When a check fails, match against fix recipes in `endpoints.yml`:

| Failure Pattern | Auto-Fix |
|----------------|----------|
| `lan_caddy == 502` | `ssh root@192.168.5.103 systemctl reload caddy` |
| `wan == 404` (tunnel) | CF API: add public hostname route |
| `lan_direct != 200` | `docker restart {service}` on target VM |
| `identity_fail` | Alert only — never auto-restart Authentik |

**HITL Gate**: Always show the proposed fix and ask for confirmation before executing.

### Step 8: Report

Produce the formatted ASCII table:

```
═══════════════════════════════════════════════════════
  AXOIQ Health Check — 2026-04-06 18:26
═══════════════════════════════════════════════════════

  Identity: ✅ Authentik + outposts
  Tier 1:    ✅ 10/10
  Tier 2:    ✅ 21/21
  Tier 3:    ✅ 20/20
  Tier 4:    ✅ 3/3

  Score: 100/100 | Total: 57/57 | Fixed: 0
═══════════════════════════════════════════════════════
```

## Quick Mode (use health-checker.py directly)

If the Python script is available, prefer running it directly for speed:

```bash
python3 ~/workspace_atlas/infrastructure/services/health/health-checker.py --wan
python3 ~/workspace_atlas/infrastructure/services/health/health-checker.py --wan --fix
python3 ~/workspace_atlas/infrastructure/services/health/health-checker.py --tier 1 --json
```

## Endpoint Tiers

| Tier | Services | Examples |
|------|----------|---------|
| 1 | 10 critical | synapse, hub, cloud, coder, dev, auth, demo, openwebui, ollama |
| 2 | 21 internal | forgejo, observe, prometheus, logs, status, mcp, netbird, vault |
| 3 | 20 personal | paperless, immich, pve1-3, truenas, budget, stirling |
| 4 | 3 native-auth | vaultwarden, ha, immich (SSO bypass) |

## Observability API Checks (Tier 2 enhancement, ref: `refs/observability-api`)

Beyond HTTP health endpoints, query the LGTM APIs for deeper observability health:

```bash
# Loki data freshness — latest log timestamp should be < 5 min old
LATEST=$(curl -sG "http://192.168.10.56:3100/loki/api/v1/query" \
  --data-urlencode 'query={container=~"synapse.*"} | line_format "{{__timestamp__}}"' \
  --data-urlencode "limit=1" 2>/dev/null | jq -r '.data.result[0].values[0][0] // "0"')

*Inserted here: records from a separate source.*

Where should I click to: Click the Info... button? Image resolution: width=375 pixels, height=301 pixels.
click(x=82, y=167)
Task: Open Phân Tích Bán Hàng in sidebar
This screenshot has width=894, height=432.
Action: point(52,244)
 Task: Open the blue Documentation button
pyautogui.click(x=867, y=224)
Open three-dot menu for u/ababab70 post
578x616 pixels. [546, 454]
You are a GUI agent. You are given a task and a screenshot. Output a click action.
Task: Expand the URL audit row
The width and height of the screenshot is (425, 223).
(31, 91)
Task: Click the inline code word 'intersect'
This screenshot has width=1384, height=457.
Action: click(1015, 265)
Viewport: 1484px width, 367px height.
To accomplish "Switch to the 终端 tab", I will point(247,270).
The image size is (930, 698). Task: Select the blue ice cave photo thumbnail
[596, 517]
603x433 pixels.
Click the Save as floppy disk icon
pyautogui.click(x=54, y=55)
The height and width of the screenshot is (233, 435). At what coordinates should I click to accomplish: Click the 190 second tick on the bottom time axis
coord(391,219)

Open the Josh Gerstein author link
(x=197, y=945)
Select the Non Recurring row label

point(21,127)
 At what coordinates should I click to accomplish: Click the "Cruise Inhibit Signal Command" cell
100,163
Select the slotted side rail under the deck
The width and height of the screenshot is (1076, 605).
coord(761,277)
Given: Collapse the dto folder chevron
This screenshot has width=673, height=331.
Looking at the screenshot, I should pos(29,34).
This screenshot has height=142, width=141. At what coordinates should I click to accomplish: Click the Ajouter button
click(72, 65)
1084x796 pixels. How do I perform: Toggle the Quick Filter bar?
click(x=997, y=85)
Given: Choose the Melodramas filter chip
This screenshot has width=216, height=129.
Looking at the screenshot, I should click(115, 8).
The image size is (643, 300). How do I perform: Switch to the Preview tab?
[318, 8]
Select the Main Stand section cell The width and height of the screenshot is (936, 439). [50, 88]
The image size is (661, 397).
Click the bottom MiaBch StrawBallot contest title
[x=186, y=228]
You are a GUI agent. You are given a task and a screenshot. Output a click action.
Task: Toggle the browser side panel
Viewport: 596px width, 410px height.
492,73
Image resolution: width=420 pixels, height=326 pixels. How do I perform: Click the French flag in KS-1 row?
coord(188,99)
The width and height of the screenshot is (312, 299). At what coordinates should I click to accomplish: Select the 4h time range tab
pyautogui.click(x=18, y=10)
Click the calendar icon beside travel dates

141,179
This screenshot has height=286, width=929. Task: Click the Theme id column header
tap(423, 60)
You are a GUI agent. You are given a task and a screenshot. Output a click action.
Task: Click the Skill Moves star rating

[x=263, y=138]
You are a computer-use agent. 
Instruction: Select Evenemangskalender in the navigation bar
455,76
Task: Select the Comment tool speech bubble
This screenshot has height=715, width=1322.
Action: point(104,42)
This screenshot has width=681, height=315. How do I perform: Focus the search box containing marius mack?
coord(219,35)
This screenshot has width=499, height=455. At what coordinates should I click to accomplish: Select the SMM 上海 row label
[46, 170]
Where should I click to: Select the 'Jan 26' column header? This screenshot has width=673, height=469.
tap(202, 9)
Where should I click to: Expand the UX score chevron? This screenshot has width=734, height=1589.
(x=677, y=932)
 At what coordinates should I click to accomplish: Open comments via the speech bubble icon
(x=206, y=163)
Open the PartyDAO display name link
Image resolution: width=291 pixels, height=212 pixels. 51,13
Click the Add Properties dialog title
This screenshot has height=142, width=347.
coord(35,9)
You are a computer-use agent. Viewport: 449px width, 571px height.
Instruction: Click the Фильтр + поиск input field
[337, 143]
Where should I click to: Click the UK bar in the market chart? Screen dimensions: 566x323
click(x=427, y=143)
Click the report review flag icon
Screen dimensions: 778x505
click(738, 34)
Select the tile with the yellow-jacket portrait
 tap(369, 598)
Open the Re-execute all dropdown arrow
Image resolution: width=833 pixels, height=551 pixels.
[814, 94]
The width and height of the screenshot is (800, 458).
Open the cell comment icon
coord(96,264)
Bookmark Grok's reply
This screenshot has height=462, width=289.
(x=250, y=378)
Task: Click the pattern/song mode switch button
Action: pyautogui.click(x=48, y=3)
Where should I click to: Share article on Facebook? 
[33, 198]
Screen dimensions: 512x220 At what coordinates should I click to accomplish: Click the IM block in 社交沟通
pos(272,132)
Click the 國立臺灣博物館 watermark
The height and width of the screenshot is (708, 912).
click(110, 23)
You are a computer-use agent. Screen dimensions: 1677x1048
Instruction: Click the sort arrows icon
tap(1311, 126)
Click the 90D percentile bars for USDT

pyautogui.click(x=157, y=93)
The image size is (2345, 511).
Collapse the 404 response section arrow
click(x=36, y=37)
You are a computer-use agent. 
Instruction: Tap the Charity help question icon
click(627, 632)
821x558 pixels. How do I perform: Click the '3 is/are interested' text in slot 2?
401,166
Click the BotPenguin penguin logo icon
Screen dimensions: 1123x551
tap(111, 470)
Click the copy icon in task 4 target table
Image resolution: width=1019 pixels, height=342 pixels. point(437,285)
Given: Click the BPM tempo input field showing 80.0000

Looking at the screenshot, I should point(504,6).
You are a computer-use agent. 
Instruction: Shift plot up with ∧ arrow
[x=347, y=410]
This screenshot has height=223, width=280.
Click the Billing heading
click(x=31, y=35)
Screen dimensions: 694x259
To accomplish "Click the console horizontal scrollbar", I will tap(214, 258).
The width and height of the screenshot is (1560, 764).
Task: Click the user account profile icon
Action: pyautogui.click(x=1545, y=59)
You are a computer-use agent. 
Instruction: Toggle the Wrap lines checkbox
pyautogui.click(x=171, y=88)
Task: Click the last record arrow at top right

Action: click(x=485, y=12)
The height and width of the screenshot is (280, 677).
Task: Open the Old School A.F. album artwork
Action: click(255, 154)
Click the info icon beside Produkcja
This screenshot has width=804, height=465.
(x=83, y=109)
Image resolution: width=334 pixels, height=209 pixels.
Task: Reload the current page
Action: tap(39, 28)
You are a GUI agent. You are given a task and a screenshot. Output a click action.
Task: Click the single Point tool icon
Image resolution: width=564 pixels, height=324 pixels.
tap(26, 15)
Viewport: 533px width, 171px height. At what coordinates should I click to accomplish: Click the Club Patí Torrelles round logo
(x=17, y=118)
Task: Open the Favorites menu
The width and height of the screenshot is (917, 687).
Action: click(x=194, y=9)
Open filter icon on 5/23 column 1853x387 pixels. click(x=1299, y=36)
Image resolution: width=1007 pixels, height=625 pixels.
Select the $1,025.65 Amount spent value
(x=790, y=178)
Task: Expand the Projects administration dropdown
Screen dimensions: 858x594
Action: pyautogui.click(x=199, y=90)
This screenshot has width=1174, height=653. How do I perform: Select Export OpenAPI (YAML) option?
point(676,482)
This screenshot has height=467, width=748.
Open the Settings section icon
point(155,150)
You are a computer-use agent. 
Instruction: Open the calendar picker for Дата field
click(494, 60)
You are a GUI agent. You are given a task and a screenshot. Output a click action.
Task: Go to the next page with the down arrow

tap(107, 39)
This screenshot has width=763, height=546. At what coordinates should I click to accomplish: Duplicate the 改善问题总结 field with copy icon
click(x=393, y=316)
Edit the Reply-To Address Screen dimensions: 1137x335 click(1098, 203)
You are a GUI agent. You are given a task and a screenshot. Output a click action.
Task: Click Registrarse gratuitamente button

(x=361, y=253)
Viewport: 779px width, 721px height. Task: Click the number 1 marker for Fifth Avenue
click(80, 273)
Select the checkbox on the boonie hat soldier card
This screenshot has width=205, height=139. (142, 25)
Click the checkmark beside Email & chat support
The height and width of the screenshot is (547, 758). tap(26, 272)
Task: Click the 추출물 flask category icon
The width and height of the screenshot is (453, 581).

# Prometheus scrape target summary
curl -sG "http://192.168.10.56:9090/api/v1/query" \
  --data-urlencode 'query=count(up == 1)' 2>/dev/null | jq -r '"Targets UP: \(.data.result[0].value[1])"'
curl -sG "http://192.168.10.56:9090/api/v1/query" \
  --data-urlencode 'query=count(up == 0)' 2>/dev/null | jq -r '"Targets DOWN: \(.data.result[0].value[1] // "0")"'

# Error rate trend (should be < 50/h for healthy)
curl -sG "http://192.168.10.56:3100/loki/api/v1/query" \
  --data-urlencode 'query=sum(count_over_time({container=~"synapse-prod.*"} |~ "(?i)error" [1h]))' \
  2>/dev/null | jq -r '"Errors (1h): \(.data.result[0].value[1] // "0")"'
```

## Server-Side Cron

The health-checker.py runs on VM 550 every 4 hours:
```cron
7 */4 * * * /opt/health/health-checker.py --fix --wan --quiet
```

Sends Telegram alerts on failure. Logs to `/opt/health/results.jsonl`.